La fotografia, che sia nella sua forma artistica o di reportage, ambisce a farci vedere la realtà con occhi diversi. Il progetto Pandemic Stains di Pietro Baroni e Marco Casino ci riesce in maniera piuttosto letterale grazie alla luce multi-spettro. I due fotografi hanno utilizzato lo stesso strumento in dotazione alle forze dell'ordine nelle indagini scientifiche per illuminare con un'altra prospettiva oggetti di uso quotidiano e luoghi apparentemente conosciuti ai nostri occhi. Senza alterarli in alcun modo, tengono a precisare, quindi quel che si vede è proprio ciò che c'è in una situazione di normalità.

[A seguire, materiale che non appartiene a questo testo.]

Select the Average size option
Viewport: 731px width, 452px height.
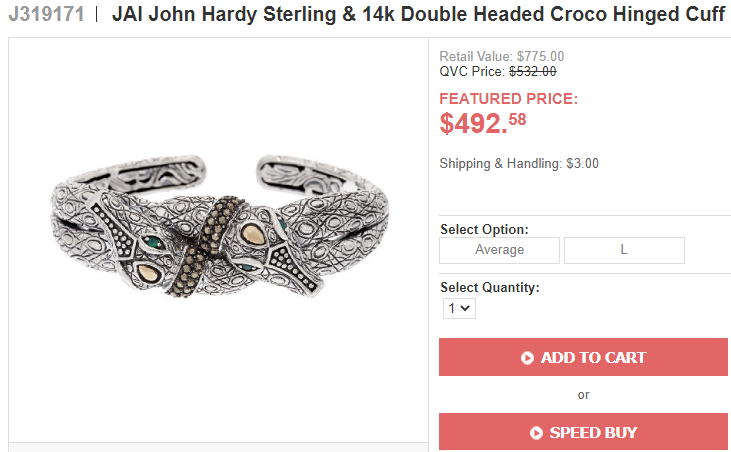coord(500,250)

Una cucina di appartamento ritratta con luce multi-spettro.
Pietro Baroni e Marco Casino
Oggetti che pensiamo di conoscere, sotto tutta un'altra luce.
Pietro Baroni e Marco Casino

Le tracce che vengono fuori alla luce sono quelle biologiche, dalle impronte alla saliva: «Il primo pensiero è che queste immagini mettono in discussione il concetto di pulizia e apparente asetticità che abbiamo interiorizzato in Occidente, ma abbiamo capito che le reazioni davanti alle foto possono essere molto diverse. Di sicuro cambia la nostra prospettiva su luoghi e oggetti ritratti», spiega Marco Casino. Che prosegue: «Non nascondiamo che vorremmo creare un effetto shock negli spettatori. Come immagini possono risultare molto forti, soprattutto perché li consideriamo luoghi e oggetti famigliari e "sicuri" e li vediamo così con un altro aspetto. Alcune persone rimangono colpite, incuriosite, altre schifate, interessate, altre ancora si interrogano. Una lettura talmente ampia del messaggio che abbiamo deciso di accompagnare le foto con alcuni commenti "tecnici", come quello di un medico infettivologo, di un politologo-sociologo e di un esperto forense». Prosegue Pietro Baroni: «Non è un lavoro prettamente scientifico, anche se si avvale di strumentazioni che lo sono. È nato durante il periodo del primo lockdown ed è chiaramente collegato alla situazione che stiamo vivendo, ma non significa che siamo stati capaci di rivelare luoghi, oggetti o persone che abbiano avuto una carica infettiva sufficiente per la trasmissione del Coronavirus».

Un ufficio in co-working.
Pietro Baroni e Marco Casino
Uno degli oggetti simbolo della pandemia da Covid-19.
Pietro Baroni e Marco Casino

La raccolta di immagini e testi è ormai talmente ampia che i due vorrebbero far diventare Pandemic Stains un libro vero e proprio, per il quale hanno iniziato una campagna di crowdfunding. La raccolta è accompagnata da una serie di foto più esteticamente delicate, ovvero dei fiori ritratti sempre con il metodo della luce ultravioletta, che i sostenitori della campagna possono ricevere con un contributo. La serie di quattro Ultra Flowers è pensata per essere stampata con l'utilizzo di speciali inchiostri UV che sotto una lampada di Wood evidenziano colori nascosti e fosforescenti. I due fotografi aspirano anche a portare Pandemic Stains nelle scuole, con moduli di lezione di un paio d'ore in video conferenza, per stimolare gli studenti a parlare delle piccole e grandi sfide che la pandemia ha portato nelle nostre vite. E, chissà, in futuro anche invitarli a produrre loro stessi delle immagini con la strumentazione della luce multi-spettro.

Ultra Flowers: fiori fotografati con la luce multi-spettro.
Pietro Baroni e Marco Casino
Pandemic Stains è il progetto fotografico con luce multi-spettro di Pietro Baroni e Marco Casino. È in corso la campagna di crowdfunding per farlo diventare un libro.